DOM SISAKAN TRAUMA BAGI KORBAN PERKOSAAN

TPF Pelanggaran HAM dan Pemulihan Aceh Utara yang melakukan investigasi ke wilayah Samalanga, Rabu (16/9) menemukan berbagai kasus menyedihkan. Di antaranya tindakan perkosaan terhadap sejumlah wanita oleh oknum aparat. Di samping penyiksaan fisik yang menimbulkan cacat seumur hidup.

Tim A-I yang menyelusuri dua titik di Samalanga, berhasil mendata enam wanita yang saat itu masih gadis belia menjadi korban pelampiasan birahi oknum aparat yang bertugas selama operasi di wilayah ujung barat Aceh Utara itu. Wanita korban perkosaan di antaranya dialami Syam, warga Blang Panyang Samalanga. Tahun 1990, gadis Syam yang saat itu masih berusia 20 tahun digarap secara paksa dua oknum aparat di rumahnya sendiri, sedangkan ayahnya disiksa dengan tuduhan sebagai GPK. Akibat trauma, kemudian Syam yang sempat kawin dan melahirkan dua anak harus pula berpisah dengan suami. Saat ini janda dua anak itu dengan memendam penderitaan terpaksa melanglang buana dengan menjadi penjaja roti di kawasan Bireuen demi menghidupi dua anaknya yang masih bocah.

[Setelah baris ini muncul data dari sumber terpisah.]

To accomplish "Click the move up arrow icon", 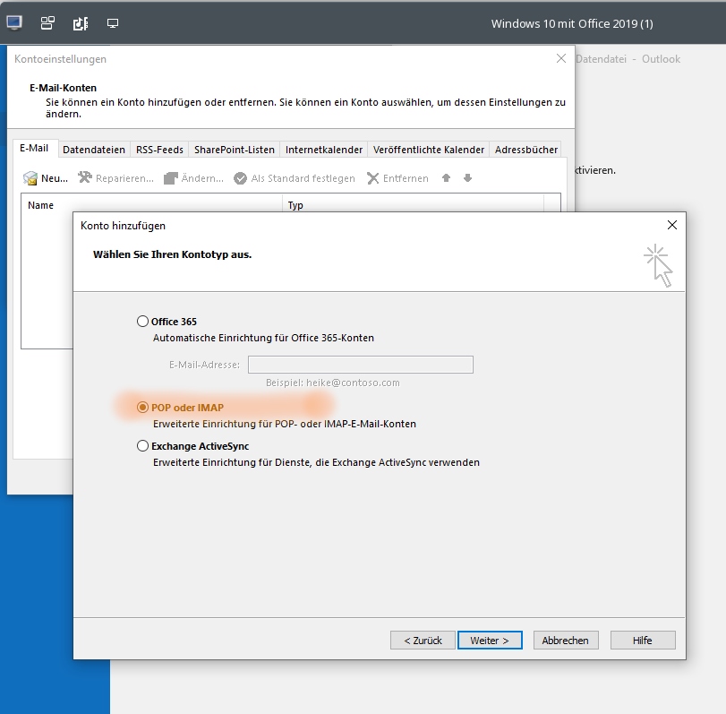I will coord(446,178).
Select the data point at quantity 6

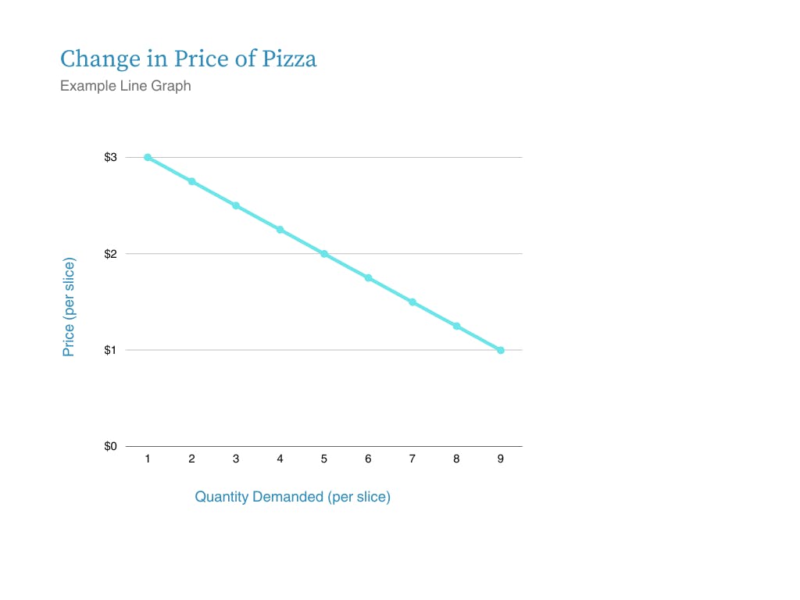tap(368, 278)
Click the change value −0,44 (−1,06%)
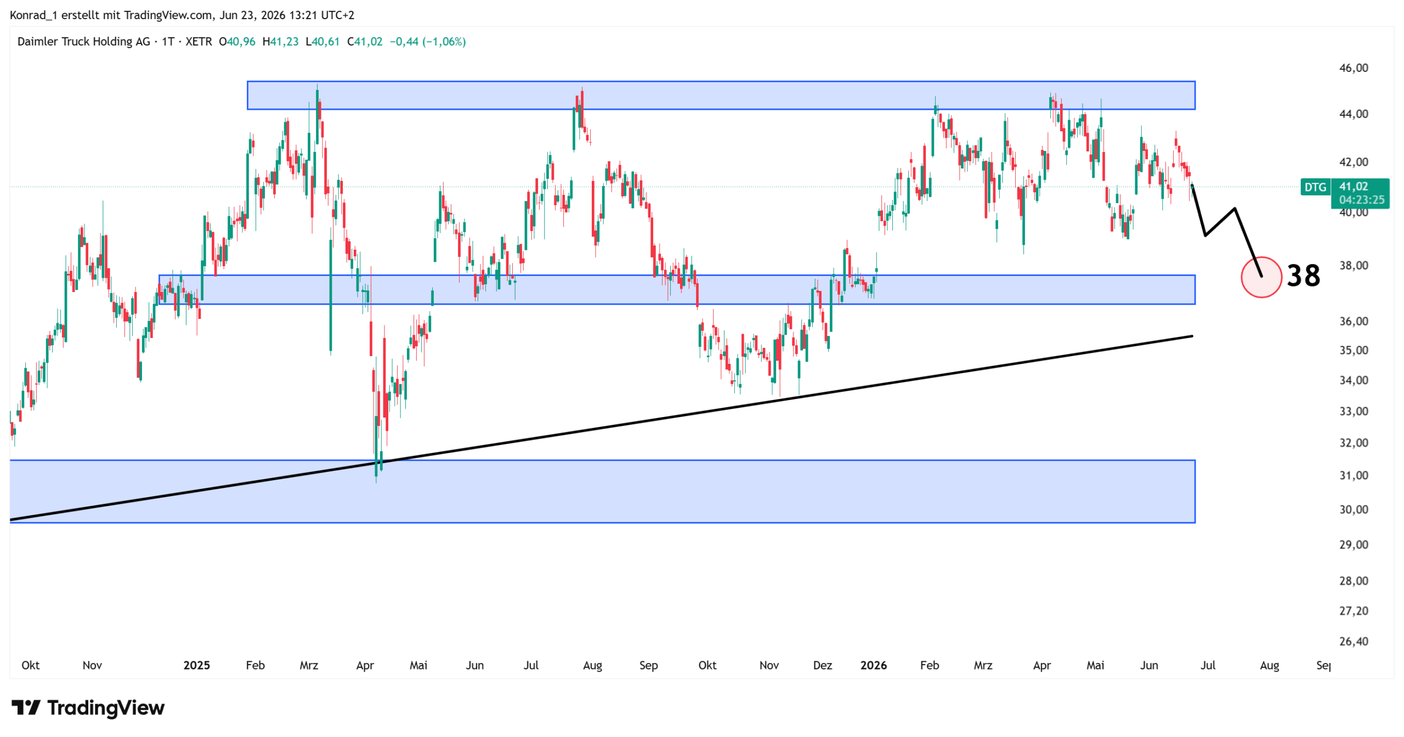Viewport: 1404px width, 737px height. pos(427,42)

Korban perkosaan juga dialami Ny Kartini (19 tahun saat itu), janda anak tiga yang hidup miskin itu, pada tahun 1990 rumahnya didatangi dua oknum tentara (menurut warga dari Yonif 123/125 yang saat itu komandannya Sinaga). "Mana suami, saya jawab sudah meninggal," ujar Kartini saat didatangi dua oknum itu. Lalu kedua oknum itu memegangnya dan mempereteli pakaiannya. "Saya dicekak dileher, tapi saya lawan, lalu mereka memukul paha saya dengan senjata, kemudian diperkosanya," tutur wanita malang itu seraya mengaku masih merasakan sakit dan dendam atas perbuatan aparat keamanan tersebut.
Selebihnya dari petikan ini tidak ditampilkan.